Telefon ekranını parmak izi ile açtı ve dün gece ismini 'Thestarrynight' olarak kaydettiği numaranın üzerine tıkladı. Utangaç birisi değildi. Duygularını ve isteklerini gayet kolay dile getirebiliyordu her zaman. Sadece onun derste olduğunu bilmek bir ikileme düşmesine sebep oluyordu.

Onun dersinden geri kalmasını elbette ki istemezdi. Telefona odaklanıp önemli noktaları kaçırabilirdi ya.

Yine de belki telefonu eline almaz veya telefonu sessizdedir ihtimalleri ile bir günaydın mesajı yazdı ve ekranını kapattığı telefonu cebine attı.

Ona böylesine basit bir 'günaydın' yazmak bile kalbinin hızlanmasına yol açıyordu. Hoseok, Taehyung'a ne yapıyordu böyle?

***

Akşam saatlerinde Taehyung yorgun argın kendisini dans odasının tahta zeminine bırakmış ve resmen sürünerek telefonuna ulaşmıştı.

Mesaj yoktu. Sabahtan beri Hoseok'tan cevap gelmiştir belki ihtimali ile telefonuna bakıp dursa bile cevap yoktu. Mesaj görülmemişti ve bugün sadece bir dersinin olduğunu ve onun da öğle vaktinde bittiğini biliyordu.

İçine bir telaş tohumu düşeli çok olmuştu aslında fakat akşamın 18'inde hâlâ cevap gelmemiş olması artık cidden korkutucuydu. Uzandığı yerden kalktı ve Hoseok'un numarasını arayıp telefonu kulağına götürdü.

Büyük bir tedirginlik vardı içinde bulunduğu odayı hızlı adımlarla turlayıp telefonun açılmasını beklerken. Boştaki elini yumruk yapıp gevşetiyor ve karşı taraftaki, terler içindeki yansımasına bakıyordu arada bir.

Telefon açılma sesinin ardından yankılanan yere düşme sesi ile korkuyla sıçradı. "Hoseok?! Hoseok neler oluyor?!" sonra sabahtan beri ulaşamadığı bedenin sesi güçsüz bir şekilde kulağına ulaştı.

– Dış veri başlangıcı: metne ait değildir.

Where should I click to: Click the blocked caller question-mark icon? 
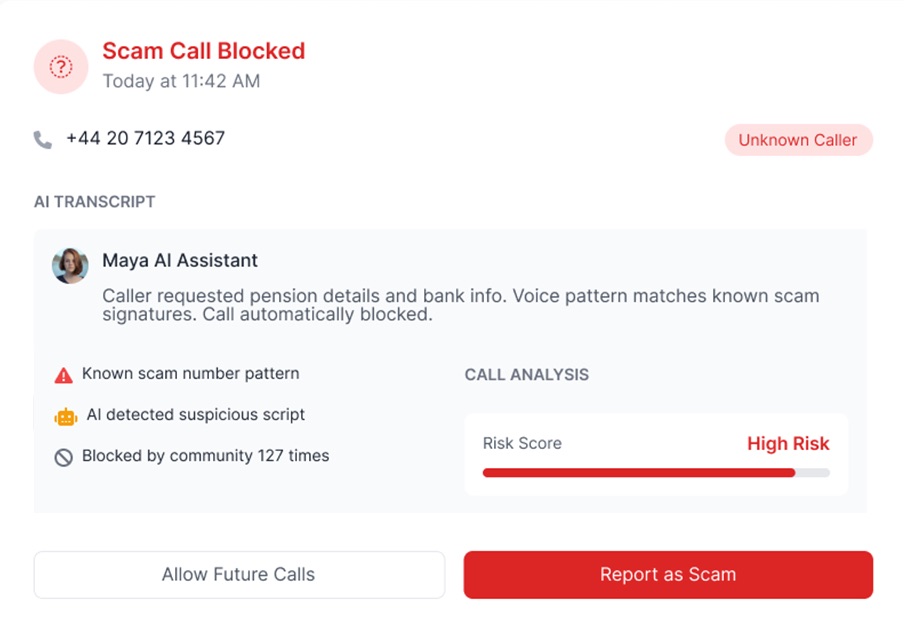(60, 67)
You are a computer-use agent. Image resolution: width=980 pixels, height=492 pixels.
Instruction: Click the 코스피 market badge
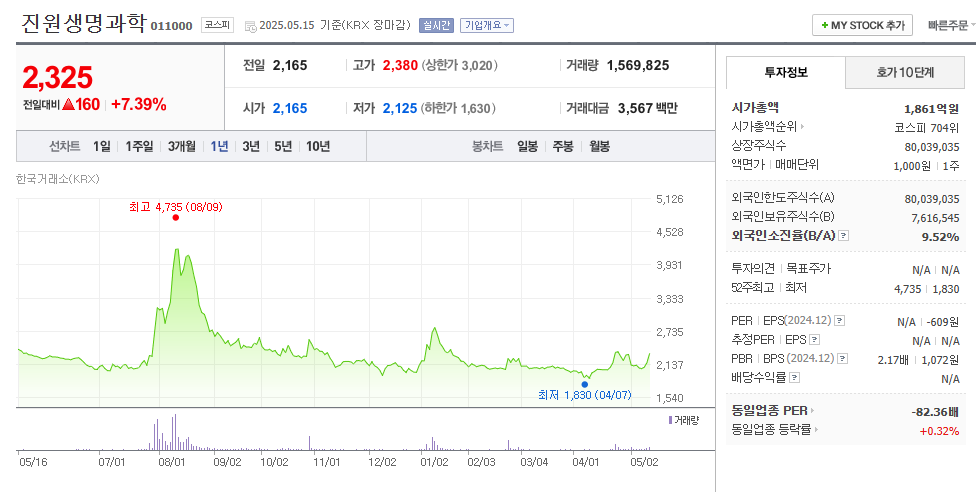point(216,25)
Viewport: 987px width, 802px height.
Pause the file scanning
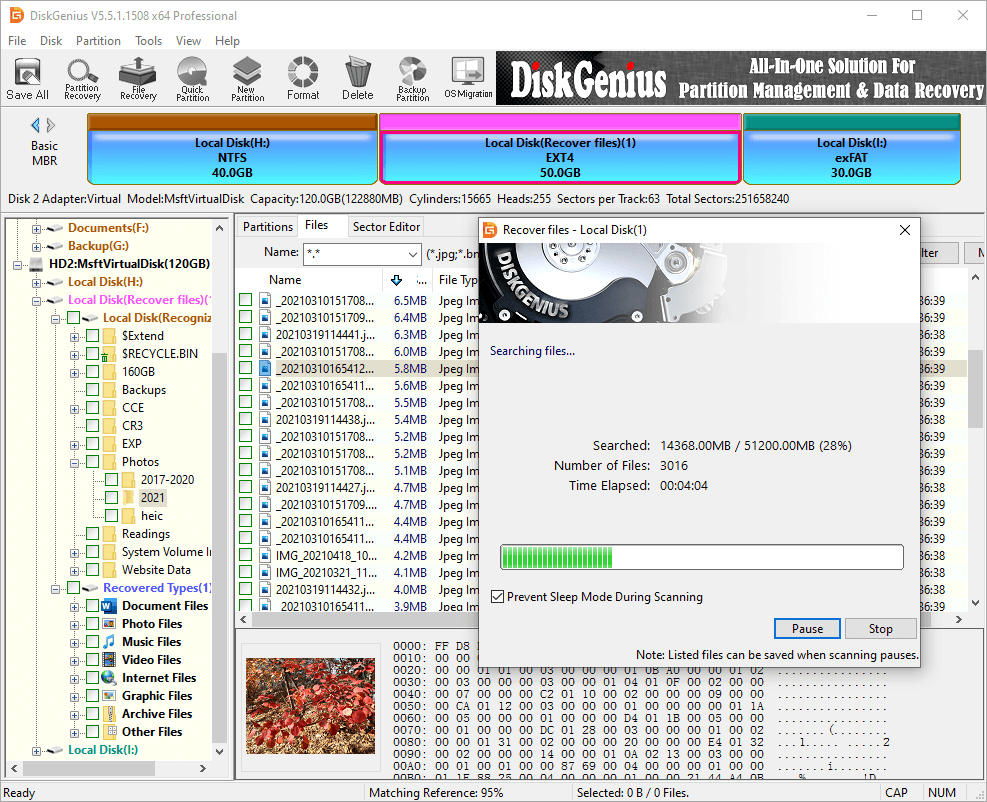click(807, 629)
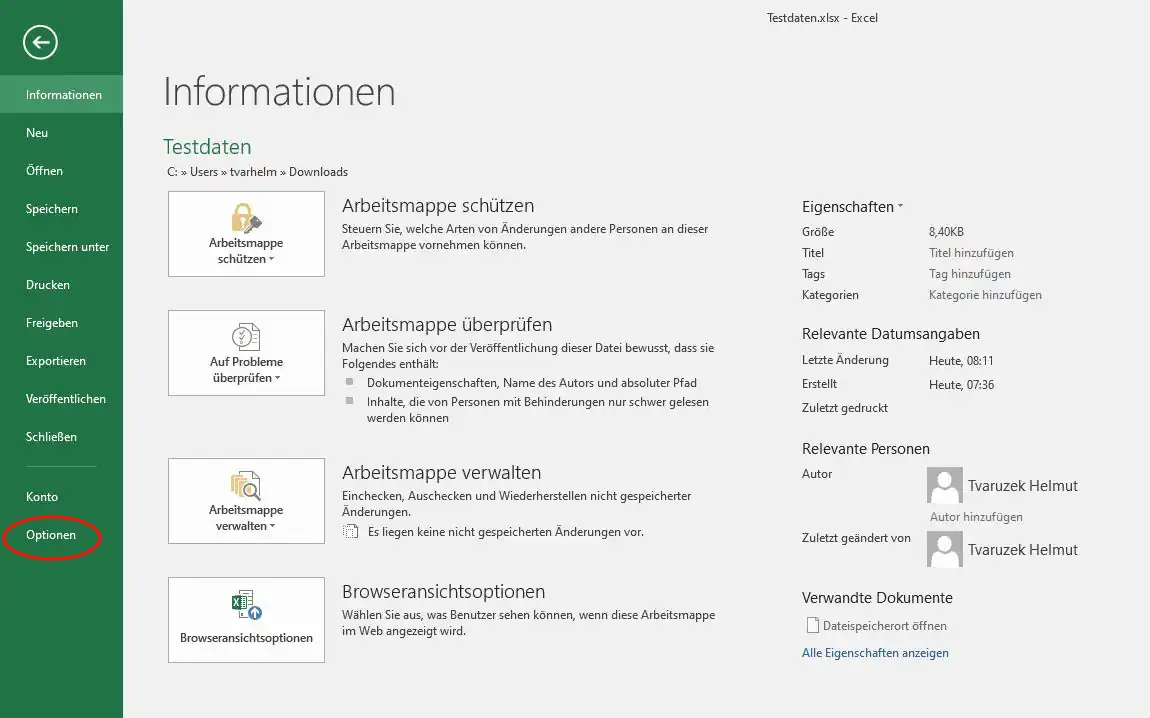Open the Konto page
The height and width of the screenshot is (718, 1150).
point(42,497)
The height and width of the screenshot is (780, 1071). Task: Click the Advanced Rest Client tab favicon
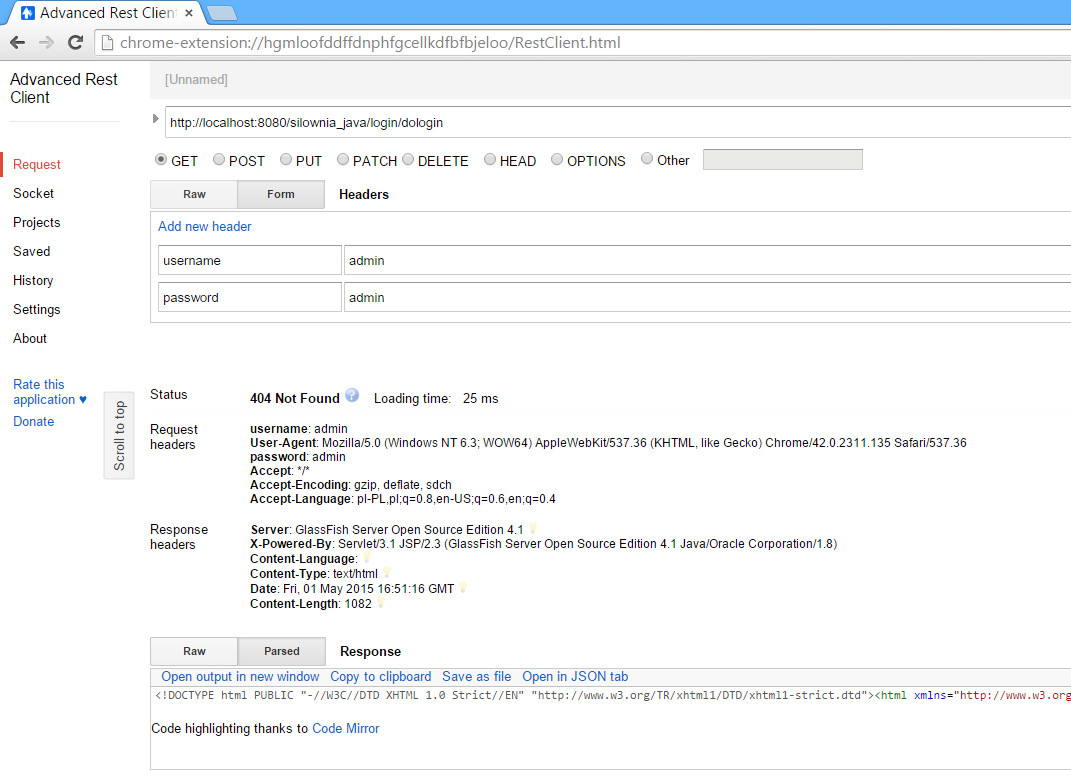[27, 14]
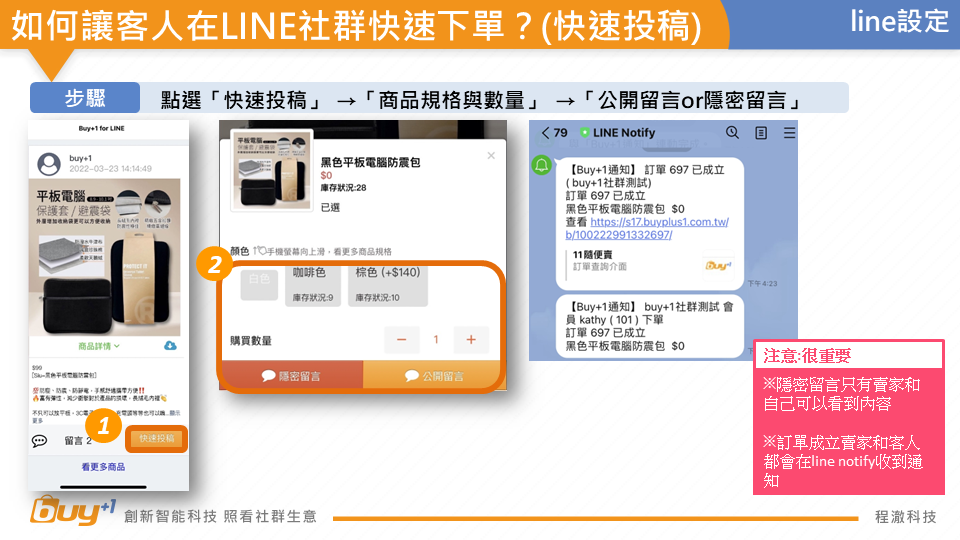
Task: Click the buy+1 user avatar icon
Action: pos(49,164)
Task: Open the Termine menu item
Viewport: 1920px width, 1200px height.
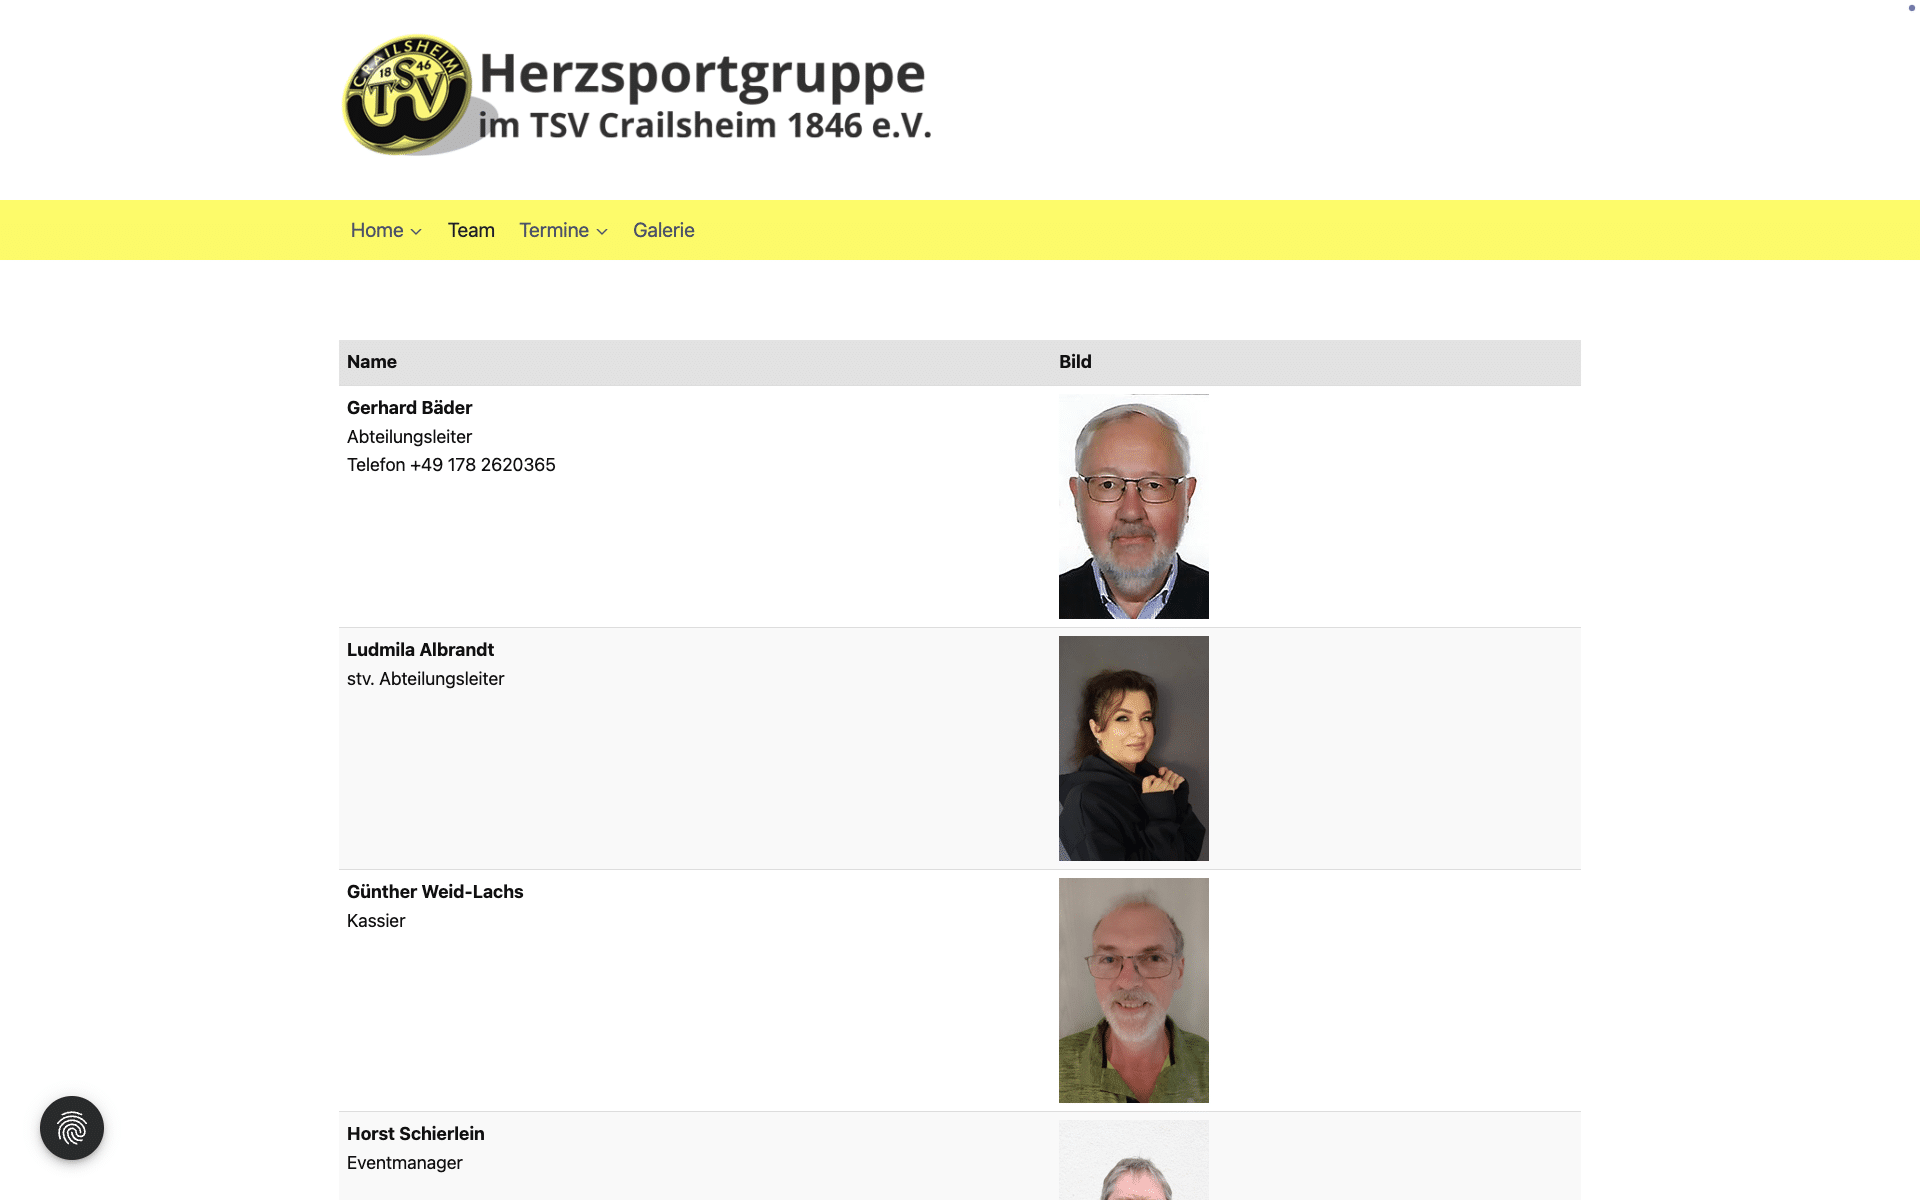Action: (x=554, y=230)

"Hey Taehyung! Üzgünüm telefonu yere düşürdüm de." bir öksürük sesi ahizenin diğer ucundan kulağına çarpınca Taehyung mesajına sabahtan beri cevap alamama sebebini anlamıştı. "Bu güzel havalarda hasta mı oldun Hoseok?"

Bir kıkırtı kulağına ulaşınca tebessüm dudaklarında yer edindi. Dans odasından ayrılıp soyunma odasına ilerlemeye başladı. Duş alma işini sonraya ertelemeliydi. Hoseok'un yanına gitmek istiyordu.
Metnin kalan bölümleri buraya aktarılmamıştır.